I made my own stencil years ago, i found the trick was to hold it really close and still for the best results.

Its a bull terrier. I dont use it anymore and a used it to stencil my calor gas bottle


----------



## Missy (Mar 9, 2016)

When I see this picture I wonder why Mrs Jumbo Ratty gets two pastries and you have none.


----------



## Jumbo Ratty (Jan 12, 2015)

She had hers first then i had mine off the same plate,, saves on washing up


----------



## jimbojohn55 (Jan 15, 2016)

Jumbo Ratty said:


> I made my own stencil years ago, i found the trick was to hold it really close and still for the best results.
> 
> Its a bull terrier. I dont use it anymore and a used it to stencil my calor gas bottle


At last I can join in - is it really not a terrier atall but the tail of a DC10 or the corner of pacmans mouth with his tongue hanging out thinking about nicking Mrs Ratty's Danish and hiding the plate?


----------



## Toby-IOM (Aug 8, 2012)

Is it meant to be a fish?


----------



## jimbojohn55 (Jan 15, 2016)

The results - day 3







~

Its a Christmas wreath I think! - although could double at Halloween as an evil clown / pumpkin

Closest answer 1st Missey with Bow over something / magnet removing something metal from an orifice!

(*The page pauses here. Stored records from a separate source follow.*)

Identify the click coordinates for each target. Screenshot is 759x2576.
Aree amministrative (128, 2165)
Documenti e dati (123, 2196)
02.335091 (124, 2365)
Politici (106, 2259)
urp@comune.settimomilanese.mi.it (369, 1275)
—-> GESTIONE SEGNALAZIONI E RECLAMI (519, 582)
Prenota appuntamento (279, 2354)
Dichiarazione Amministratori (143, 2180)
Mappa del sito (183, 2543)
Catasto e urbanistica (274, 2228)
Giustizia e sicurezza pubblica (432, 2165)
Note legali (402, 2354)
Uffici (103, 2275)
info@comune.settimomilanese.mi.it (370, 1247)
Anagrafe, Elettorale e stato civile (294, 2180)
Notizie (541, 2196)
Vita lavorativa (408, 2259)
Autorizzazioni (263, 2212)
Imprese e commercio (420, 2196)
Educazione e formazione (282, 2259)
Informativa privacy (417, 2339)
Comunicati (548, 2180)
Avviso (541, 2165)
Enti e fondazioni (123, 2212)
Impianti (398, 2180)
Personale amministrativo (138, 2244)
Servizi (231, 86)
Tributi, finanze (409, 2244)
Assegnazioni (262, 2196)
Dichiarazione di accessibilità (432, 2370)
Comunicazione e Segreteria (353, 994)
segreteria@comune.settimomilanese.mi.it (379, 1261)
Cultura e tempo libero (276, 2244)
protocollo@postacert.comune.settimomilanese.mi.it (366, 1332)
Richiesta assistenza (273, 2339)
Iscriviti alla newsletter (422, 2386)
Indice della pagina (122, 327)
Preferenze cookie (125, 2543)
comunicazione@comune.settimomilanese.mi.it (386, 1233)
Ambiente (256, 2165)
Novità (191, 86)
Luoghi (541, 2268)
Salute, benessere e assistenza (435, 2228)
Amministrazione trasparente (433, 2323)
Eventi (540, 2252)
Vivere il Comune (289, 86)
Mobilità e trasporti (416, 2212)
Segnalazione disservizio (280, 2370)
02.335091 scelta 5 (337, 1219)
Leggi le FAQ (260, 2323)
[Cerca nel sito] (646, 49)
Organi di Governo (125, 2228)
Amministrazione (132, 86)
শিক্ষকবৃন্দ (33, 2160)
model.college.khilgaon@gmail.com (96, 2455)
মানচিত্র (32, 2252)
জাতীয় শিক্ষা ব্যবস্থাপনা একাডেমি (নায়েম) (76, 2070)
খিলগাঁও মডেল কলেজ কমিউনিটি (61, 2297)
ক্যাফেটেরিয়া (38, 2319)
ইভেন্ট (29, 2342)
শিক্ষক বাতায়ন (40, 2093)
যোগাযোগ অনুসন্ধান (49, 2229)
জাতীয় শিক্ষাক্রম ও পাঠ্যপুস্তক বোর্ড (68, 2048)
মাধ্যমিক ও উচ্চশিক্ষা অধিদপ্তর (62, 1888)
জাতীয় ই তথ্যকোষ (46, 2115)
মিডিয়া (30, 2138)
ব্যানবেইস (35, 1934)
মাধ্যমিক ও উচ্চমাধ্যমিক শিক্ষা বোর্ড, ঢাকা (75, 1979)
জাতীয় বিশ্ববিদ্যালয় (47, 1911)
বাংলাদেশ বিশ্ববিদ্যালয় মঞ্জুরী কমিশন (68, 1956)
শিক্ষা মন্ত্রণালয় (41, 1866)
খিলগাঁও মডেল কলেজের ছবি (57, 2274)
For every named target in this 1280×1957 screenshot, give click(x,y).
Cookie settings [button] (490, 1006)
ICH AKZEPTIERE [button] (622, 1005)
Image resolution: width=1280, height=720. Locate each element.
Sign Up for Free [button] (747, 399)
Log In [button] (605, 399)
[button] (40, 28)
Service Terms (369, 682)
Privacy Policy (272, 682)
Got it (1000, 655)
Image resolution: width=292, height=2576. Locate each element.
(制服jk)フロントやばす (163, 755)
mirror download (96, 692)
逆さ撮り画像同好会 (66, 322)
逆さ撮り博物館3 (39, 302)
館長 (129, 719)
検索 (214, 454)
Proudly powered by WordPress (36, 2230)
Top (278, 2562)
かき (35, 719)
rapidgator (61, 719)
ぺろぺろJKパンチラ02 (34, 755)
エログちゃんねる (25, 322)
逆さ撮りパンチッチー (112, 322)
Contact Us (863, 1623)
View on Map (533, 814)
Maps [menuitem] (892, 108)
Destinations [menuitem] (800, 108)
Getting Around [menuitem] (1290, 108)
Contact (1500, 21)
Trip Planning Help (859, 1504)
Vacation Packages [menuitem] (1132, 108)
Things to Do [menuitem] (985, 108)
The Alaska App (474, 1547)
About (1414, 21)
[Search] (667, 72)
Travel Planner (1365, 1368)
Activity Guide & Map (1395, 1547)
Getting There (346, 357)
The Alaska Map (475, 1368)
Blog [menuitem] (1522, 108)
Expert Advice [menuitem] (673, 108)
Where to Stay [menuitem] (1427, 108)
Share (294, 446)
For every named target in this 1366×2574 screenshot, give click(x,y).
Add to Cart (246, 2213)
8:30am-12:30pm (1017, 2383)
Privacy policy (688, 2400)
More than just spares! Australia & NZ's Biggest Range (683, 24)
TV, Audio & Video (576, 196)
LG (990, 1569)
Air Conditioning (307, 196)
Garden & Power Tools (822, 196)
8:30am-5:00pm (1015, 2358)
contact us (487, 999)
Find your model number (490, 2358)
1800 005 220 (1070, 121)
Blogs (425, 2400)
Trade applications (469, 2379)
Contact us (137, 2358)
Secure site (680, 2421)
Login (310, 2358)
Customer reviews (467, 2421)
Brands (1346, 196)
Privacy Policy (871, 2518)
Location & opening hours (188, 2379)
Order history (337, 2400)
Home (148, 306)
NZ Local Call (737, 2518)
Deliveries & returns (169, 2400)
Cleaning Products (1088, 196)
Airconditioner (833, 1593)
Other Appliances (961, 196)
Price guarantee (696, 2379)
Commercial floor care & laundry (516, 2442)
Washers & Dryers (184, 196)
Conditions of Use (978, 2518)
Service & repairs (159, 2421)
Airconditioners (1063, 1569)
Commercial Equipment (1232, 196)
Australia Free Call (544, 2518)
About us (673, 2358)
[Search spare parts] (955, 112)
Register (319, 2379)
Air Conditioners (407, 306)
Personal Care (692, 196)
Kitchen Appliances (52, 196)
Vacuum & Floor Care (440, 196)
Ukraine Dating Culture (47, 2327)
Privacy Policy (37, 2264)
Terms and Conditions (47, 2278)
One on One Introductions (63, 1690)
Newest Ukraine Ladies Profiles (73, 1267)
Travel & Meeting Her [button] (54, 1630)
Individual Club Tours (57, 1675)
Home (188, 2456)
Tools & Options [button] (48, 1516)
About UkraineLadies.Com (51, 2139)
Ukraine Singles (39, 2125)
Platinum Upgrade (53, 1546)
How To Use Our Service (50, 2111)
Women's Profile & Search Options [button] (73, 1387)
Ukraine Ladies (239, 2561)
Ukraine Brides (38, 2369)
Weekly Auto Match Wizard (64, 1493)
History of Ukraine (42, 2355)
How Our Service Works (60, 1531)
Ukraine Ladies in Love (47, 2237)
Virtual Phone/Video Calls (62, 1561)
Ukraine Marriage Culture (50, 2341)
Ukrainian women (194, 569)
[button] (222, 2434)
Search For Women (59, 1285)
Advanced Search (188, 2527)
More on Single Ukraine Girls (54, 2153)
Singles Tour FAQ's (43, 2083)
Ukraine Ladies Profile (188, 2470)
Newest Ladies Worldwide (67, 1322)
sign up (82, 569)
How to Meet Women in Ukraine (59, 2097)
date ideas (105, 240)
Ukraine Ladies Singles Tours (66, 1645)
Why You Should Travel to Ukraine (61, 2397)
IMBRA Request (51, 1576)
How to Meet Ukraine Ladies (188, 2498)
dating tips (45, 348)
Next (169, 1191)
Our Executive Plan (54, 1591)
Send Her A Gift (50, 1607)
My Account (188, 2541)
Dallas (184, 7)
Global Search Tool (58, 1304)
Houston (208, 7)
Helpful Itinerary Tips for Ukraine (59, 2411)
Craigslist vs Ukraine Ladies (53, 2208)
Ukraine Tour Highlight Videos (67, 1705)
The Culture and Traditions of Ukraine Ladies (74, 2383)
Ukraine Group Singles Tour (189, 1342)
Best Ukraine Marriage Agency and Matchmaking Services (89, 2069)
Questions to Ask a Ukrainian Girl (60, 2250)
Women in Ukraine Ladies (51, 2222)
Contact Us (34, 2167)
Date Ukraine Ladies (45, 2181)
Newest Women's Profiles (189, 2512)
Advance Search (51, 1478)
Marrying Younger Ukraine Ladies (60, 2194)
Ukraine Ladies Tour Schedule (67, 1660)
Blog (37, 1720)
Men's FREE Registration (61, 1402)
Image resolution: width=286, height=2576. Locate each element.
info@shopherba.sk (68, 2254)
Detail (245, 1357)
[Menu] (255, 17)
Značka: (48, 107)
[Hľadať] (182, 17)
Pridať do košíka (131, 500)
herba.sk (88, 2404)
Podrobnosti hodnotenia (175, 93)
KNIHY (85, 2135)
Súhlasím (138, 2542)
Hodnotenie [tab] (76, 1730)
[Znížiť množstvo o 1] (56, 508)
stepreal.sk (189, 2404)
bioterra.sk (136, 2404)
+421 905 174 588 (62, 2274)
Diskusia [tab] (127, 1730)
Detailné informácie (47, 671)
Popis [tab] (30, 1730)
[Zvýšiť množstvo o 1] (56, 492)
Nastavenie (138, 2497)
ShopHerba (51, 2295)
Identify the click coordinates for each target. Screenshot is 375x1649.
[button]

Also mention for sheer wit - Hotmetal - Mellow bird flying the nest'le - I'm getting flashbacks to my childhood now - shudder

Missy -If you would like is sent at minimal cost 2nd class post (in a plain brown envelope) so you can scare / threaten the kids with it - I will be happy to post it - just PM me with an address, it doesn't have to be your address - it could be someone you dislike instead - alternatively it will be cast into the fires of Mordor - I'm happy either way it will leave my house.

.


----------



## Missy (Mar 9, 2016)

Go with Mordor, I would hate to see you spend a stamp on it...

I'm hoping my parents have a set of these in a cupboard. I'm heading there tomorrow with the old machine of doom, so will be joining you in sprinkling dodgy choc through strange holes!!


----------



## jimbojohn55 (Jan 15, 2016)

,








Its done !

More tomorrow - plus please add your own fails !


----------



## Jumbo Ratty (Jan 12, 2015)

jimbojohn55 said:


> At last I can join in - is it really not a terrier atall but the tail of a DC10 or the corner of pacmans mouth with his tongue hanging out thinking about nicking Mrs Ratty's Danish and hiding the plate?


It was unintentional but fitting as it does resemble the tail of a DC10, thats a jumbo jet


----------



## jimbojohn55 (Jan 15, 2016)

Day 4 - latte art fails - suggestions ?

~


----------



## Missy (Mar 9, 2016)

Sperm.


----------



## jimbojohn55 (Jan 15, 2016)

Close - 3 balloons - although I like to think it resembles the pants of people who have just been found out for hiding their money in off shore tax havens!


----------